Draftsmen in architecture today have become redundant as Architects can now effectively run their offices without them.
Before the advent of computer-aided presentations, manual drafting was the norm in architecture. Massive drawing boards and specially trained technicians handled and produced drawings for architects. A typical architect’s office then was made up of architects and draftsmen alike. That period was the era of the draftsmen and their distinct roles in architectural practice.
Nevertheless, the story is different today. Fast forward to current times, and a great deal of change has occurred. The advent of computers and the widespread use of CAD & BIM revolutionized the practice of architecture.
Simplified the architects’ work with just a single software, we can do the job of a lot of drawing boards. An architect can now undertake the job of several draftsmen, together with his primary duty of architectural design efficiently, effectively and quickly using these technologies.
As a result, the roles of draftsmen in architectural practice have become endangered.
Furthermore, architectural software such as CAD & BIM is so advanced that their operation in the hands of an expert produces outputs (in terms of time spent and quality) that no draftsman working manually can rival. This has led draftsmen to take up CAD as a means to enhance the quality of their products.
Today, a good number of draftsmen just like architects, are very versatile in the use of software. Presently, architectural practice in Nigeria is plagued by Quacks i.e. unlicensed individuals posing as and competing with architects for existing jobs. Even though their actions are illegal, they are difficult to stop.
It is therefore evident that despite the numerous merits of these technological revolutions, the draftsmen who were also stakeholders at that time became victims.
They were schemed out, and with no visible option in sight, a few opted to keep practicing architecture, though illegally.
Perhaps because they believed they were the most suitable alternatives to architects, having relevant knowledge and experience.
Also, they demand cheaper fees. Sadly, these actions of quacks, pose a great danger to the environment, people, buildings and the integrity of architecture as a profession.
From the way architecture is structured, qualified university graduates go on to be fully registered architects and legally empowered to practice. While Polytechnic (ND/HND) graduates go on to be technicians and technologists respectively.
Making them technical and drafting personnel of the architects. Nevertheless, it now seems like there is no place for technicians (draftsmen) in architecture anymore.
Today’s architects can conveniently carry out many functions (design, draft, etc) with the help of technology and therefore don’t need draftsmen. But on the other hand, our polytechnics keep churning out new ND/HND graduates who may never be architects and are not satisfied with that reality, thus, disguise as one, which is a dilemma.

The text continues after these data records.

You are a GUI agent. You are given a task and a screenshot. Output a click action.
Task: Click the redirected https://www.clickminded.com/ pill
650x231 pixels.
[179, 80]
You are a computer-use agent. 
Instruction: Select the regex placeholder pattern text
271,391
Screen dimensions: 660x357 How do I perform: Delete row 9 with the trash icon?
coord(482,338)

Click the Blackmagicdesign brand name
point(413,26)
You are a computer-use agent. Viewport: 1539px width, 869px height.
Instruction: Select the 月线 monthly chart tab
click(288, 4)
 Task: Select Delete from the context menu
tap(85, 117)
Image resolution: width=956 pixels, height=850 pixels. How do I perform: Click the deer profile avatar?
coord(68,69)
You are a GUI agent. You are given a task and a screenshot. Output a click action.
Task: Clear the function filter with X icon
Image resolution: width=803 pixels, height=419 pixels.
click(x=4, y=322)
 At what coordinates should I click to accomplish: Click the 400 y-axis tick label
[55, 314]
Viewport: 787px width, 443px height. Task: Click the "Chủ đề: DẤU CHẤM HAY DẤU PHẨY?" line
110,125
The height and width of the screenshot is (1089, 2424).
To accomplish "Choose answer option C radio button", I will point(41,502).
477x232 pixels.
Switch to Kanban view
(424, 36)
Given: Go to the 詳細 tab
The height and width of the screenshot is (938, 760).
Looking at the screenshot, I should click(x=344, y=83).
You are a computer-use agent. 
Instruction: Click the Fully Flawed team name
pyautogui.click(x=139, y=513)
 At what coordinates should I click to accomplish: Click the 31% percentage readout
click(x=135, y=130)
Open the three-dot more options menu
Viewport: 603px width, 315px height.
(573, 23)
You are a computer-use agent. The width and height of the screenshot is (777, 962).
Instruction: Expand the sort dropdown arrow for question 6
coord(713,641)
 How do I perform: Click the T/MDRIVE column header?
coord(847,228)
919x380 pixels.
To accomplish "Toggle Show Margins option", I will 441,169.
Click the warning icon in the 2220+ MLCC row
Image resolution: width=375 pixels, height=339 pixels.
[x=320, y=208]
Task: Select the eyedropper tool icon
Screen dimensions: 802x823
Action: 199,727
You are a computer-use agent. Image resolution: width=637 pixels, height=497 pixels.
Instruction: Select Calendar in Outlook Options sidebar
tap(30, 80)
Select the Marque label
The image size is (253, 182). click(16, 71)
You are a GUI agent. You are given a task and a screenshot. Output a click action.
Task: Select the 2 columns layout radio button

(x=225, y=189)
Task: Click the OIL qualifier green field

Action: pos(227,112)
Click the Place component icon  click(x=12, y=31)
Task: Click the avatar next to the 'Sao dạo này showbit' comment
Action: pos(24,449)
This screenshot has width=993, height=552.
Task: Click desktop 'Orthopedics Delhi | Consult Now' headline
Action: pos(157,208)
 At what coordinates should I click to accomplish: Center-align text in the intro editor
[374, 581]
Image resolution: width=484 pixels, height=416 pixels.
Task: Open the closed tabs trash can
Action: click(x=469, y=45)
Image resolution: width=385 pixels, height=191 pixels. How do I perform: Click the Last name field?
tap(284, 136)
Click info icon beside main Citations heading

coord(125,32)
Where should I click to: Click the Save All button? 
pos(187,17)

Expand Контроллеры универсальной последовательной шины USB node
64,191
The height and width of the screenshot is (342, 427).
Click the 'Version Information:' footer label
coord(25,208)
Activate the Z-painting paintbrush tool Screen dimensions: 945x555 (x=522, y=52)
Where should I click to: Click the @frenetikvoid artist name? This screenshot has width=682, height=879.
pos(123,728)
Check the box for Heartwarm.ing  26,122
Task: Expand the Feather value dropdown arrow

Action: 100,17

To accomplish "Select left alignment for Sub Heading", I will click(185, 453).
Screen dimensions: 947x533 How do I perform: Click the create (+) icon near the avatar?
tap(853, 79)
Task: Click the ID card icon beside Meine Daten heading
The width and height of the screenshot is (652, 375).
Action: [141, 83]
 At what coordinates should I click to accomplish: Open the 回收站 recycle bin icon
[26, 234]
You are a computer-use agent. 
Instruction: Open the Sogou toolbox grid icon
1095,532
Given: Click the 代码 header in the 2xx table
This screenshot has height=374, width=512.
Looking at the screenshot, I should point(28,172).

In summary, due to technological advancement, systems have become automated leading to the redundancy of previously useful workforce.
Computers and software have made it possible for single individuals to do the work of many, more effectively and efficiently.
Unfortunately, this is the situation of the draftsmen. His job has been replaced and simplified by technology and his relevance in the profession is now in doubt.
What options do Draftsmen have?
To the architect who is the boss, the advantages of working with CAD guarantee efficient project delivery, and ease of sharing, submitting and transporting his work. Also lead him to have fewer or no extra staff, lesser overhead cost and smaller office space etc
Thus, why will he still need a draftsman?
We should ask ourselves the following questions:
- “What becomes of draftsmen and how can they be reintegrated into architecture, if possible?”
- “If the system is producing too many architecture technicians and technologists than its needs, what can we do to reduce this?”
- “Do we scrap architecture from polytechnics?”
In conclusion, the article highlights how technological advancements in the field of architecture have led to the redundancy of the role of draftsmen. The widespread use of computer-aided design and building information modelling has made it possible for architects to do the work of several draftsmen more effectively and efficiently. This has led to a decline in the relevance of draftsmen in the field of architecture and raises the question of how they can be reintegrated into the profession. While technology has brought many benefits to the field, it is important to consider the impact it has had on the workforce and find ways to support those who have been affected by it.